1. Refinance at a lower interest rate
One of the biggest problems with student loans — and any debt, really — is interest. Interest is the reason your debt will cost you much, much more than it did the day you received your loan. It’s the reason you can feel like you’re not making any headway on your balance, regardless of how many payments you make.
That’s why lowering your interest rate as much as possible can help you pay your student loans off faster. The lower your rate, the more of your money you can apply to that principal balance.
In order to refinance, all you have to do is collect offers from refinancing lenders. Then you’ll select the best one for you. Each lender will show you a variety of interest rates (variable and fixed) and a variety of repayment terms.
Want to see it in action? Let’s say you have $60,000 in student loans with a 7.00% interest rate and 10 years left. Then you’re approved for a refinance with the same 10-year plan, but a 4.90% interest rate. Take a look:
Using our refinancing calculator, you can see the new loan saves you more than $7,000 overall. It also lowers your monthly payments by $61. Not bad!
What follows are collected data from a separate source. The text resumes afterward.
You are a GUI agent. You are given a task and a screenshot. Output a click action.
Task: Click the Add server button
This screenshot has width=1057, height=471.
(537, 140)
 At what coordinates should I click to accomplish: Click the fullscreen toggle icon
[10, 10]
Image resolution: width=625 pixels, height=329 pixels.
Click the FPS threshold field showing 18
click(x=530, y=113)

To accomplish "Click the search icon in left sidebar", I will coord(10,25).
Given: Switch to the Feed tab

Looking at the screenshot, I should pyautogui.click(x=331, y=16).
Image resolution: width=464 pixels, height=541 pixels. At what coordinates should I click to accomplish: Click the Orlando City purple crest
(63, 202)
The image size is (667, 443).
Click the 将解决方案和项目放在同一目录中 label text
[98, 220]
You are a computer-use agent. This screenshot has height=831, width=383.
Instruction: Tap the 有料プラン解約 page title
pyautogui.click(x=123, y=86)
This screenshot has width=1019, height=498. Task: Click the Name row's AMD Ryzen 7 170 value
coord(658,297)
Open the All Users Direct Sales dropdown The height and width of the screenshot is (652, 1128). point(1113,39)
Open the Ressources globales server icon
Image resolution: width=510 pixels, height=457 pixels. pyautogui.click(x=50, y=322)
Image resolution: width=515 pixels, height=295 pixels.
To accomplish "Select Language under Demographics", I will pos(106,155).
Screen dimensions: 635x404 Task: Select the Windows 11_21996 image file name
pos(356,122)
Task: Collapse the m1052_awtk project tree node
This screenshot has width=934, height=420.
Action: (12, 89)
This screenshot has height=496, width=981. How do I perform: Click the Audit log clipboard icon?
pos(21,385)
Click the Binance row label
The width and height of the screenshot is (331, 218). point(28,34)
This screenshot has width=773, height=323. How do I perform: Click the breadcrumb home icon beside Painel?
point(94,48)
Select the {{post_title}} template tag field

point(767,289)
Just remember: If you choose a longer repayment term, you can lower your payments even more. However, it’ll keep you in debt longer. If your main goal is to pay off the debt faster, choose a shorter repayment term if you can afford the monthly payments.
2. Make biweekly payments
Making biweekly payments is a tactic that not a lot of people know about, but can be super powerful. Here’s how it works:
- Split your monthly payment in half.
- Pay that amount every other week.
- Make sure your first two payments occur before your next due date. That way, you avoid accidentally paying less than the amount due.
When you do this, you’ll end up making one full extra payment per year. And that extra payment can save you a lot more than you might think.
As an example, let’s say the following numbers represent your current student loan debt:
- Current balance = $60,000
- Interest rate = 5.00%
- Time left on repayment = 120 months
Calc XML has a biweekly payments calculator that’s built for mortgages, but it can also give you an idea of what kind of savings you’d get on your student loans. Using the calculator for these numbers, here are your results:
- By paying half of your monthly amount every two weeks, you’ll pay an extra $636 per year.
- That extra payment will save you $1,773 in interest.
- Those savings will enable you to pay your loans off approximately 11 months early.
There is one caveat: Some student loan servicers don’t apply extra payments to the balance but pay the account forward instead. It’s important to make sure the extra payment is going to the balance.
You can make sure your payments are applied correctly by logging into your account and setting your preferences for extra payments. You can also call your servicer directly and ask them how to do this.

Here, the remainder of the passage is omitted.